(What you should do):
Output exactly those lines of the data that lie between the line containing "Toggle SOLO on track 1" and the final line, both ends counted.

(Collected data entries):
****
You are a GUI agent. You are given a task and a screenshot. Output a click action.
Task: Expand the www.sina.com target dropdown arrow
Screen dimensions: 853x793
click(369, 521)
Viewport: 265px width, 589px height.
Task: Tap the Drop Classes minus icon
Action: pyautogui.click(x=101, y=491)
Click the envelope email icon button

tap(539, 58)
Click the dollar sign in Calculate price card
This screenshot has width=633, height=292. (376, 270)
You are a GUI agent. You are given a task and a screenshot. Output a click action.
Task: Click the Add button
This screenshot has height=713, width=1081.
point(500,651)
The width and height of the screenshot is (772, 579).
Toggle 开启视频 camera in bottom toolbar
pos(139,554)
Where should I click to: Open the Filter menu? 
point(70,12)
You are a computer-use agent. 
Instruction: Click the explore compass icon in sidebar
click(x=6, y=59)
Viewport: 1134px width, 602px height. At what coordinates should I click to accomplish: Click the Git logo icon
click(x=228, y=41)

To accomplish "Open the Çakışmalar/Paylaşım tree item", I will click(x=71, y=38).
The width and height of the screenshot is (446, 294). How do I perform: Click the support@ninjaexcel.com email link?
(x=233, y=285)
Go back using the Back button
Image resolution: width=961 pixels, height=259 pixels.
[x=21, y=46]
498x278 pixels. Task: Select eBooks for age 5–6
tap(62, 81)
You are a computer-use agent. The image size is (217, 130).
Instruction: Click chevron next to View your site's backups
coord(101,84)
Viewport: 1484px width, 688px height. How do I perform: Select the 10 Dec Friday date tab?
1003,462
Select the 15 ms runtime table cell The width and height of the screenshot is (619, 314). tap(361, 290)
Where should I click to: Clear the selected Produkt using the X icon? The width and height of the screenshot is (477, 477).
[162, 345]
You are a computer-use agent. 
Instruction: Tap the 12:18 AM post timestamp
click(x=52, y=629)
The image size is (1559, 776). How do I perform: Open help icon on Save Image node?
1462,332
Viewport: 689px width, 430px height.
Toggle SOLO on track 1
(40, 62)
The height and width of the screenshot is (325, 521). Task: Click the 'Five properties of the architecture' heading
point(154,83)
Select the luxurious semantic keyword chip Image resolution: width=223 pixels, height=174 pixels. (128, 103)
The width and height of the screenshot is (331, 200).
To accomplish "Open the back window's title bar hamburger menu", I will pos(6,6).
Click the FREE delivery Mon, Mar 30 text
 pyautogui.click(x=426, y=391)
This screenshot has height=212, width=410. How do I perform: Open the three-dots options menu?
****
(Reply to the exercise):
Toggle SOLO on track 1
(40, 62)
The height and width of the screenshot is (325, 521). Task: Click the 'Five properties of the architecture' heading
point(154,83)
Select the luxurious semantic keyword chip Image resolution: width=223 pixels, height=174 pixels. (128, 103)
The width and height of the screenshot is (331, 200).
To accomplish "Open the back window's title bar hamburger menu", I will pos(6,6).
Click the FREE delivery Mon, Mar 30 text
 pyautogui.click(x=426, y=391)
This screenshot has height=212, width=410. How do I perform: Open the three-dots options menu?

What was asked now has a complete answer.